Applied Anatomy and Clinical Correlations Indian Medical PG Question 10: The image shows a highlighted region on the dorsal aspect of the hand (anatomical snuffbox). Which of the following anatomical structures form the boundaries or floor of this region?
- A. Abductor pollicis longus muscle.
- B. Styloid process of the radius.
- C. Extensor pollicis longus muscle.
- D. All of the above anatomical structures. (Correct Answer)
Applied Anatomy and Clinical Correlations Explanation: ***All of the above anatomical structures.***
- The image highlights the **anatomical snuffbox**, a triangular depression on the radial dorsal aspect of the hand. Its boundaries are formed by the tendons of the **extensor pollicis longus muscle** (ulnar side), and the **abductor pollicis longus** and **extensor pollicis brevis muscles** (radial side).
- The **styloid process of the radius** forms the floor of the anatomical snuffbox along with the scaphoid and trapezium bones. All the options listed are key anatomical features associated with this region.
*Extensor pollicis longus muscle.*
- This muscle forms the **ulnar (medial) border** of the anatomical snuffbox.

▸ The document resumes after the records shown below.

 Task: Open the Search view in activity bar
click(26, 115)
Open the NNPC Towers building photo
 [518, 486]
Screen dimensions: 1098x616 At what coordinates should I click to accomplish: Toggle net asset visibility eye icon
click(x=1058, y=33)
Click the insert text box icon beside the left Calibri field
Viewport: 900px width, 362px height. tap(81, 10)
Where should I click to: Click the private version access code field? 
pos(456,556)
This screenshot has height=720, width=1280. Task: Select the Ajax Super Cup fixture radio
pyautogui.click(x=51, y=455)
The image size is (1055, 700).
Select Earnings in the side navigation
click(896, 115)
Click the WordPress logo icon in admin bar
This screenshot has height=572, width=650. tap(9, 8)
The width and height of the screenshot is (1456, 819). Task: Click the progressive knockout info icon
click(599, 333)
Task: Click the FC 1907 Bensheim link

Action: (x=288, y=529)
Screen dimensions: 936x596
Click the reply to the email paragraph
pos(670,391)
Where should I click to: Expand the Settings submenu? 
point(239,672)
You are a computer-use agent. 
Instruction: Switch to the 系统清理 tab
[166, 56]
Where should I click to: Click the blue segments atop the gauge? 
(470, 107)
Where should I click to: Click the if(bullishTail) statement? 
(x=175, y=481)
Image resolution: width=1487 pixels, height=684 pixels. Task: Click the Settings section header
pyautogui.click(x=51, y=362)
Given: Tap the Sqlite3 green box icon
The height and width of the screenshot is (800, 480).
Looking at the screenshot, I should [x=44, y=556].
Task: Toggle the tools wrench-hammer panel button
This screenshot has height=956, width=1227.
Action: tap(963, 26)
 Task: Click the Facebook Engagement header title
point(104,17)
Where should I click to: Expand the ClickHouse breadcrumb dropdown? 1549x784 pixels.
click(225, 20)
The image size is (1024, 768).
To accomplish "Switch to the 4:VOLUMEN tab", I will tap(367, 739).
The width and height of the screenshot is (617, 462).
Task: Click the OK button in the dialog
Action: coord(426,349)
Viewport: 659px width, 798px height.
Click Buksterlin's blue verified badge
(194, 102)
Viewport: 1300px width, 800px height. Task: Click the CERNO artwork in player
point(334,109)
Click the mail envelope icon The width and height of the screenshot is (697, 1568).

- Its tendon can be palpated during **thumb extension** and contributes to the overall structure of the highlighted area.
*Abductor pollicis longus muscle.*
- This muscle, along with the extensor pollicis brevis, forms the **radial (lateral) border** of the anatomical snuffbox.
- Its tendon is visible and palpable on the radial side of the highlighted region when the thumb is abducted.
*Styloid process of the radius.*
- This bony prominence is located at the **distal end of the radius** on the radial side of the wrist.
- It forms part of the **proximal floor** of the anatomical snuffbox, contributing to its definition.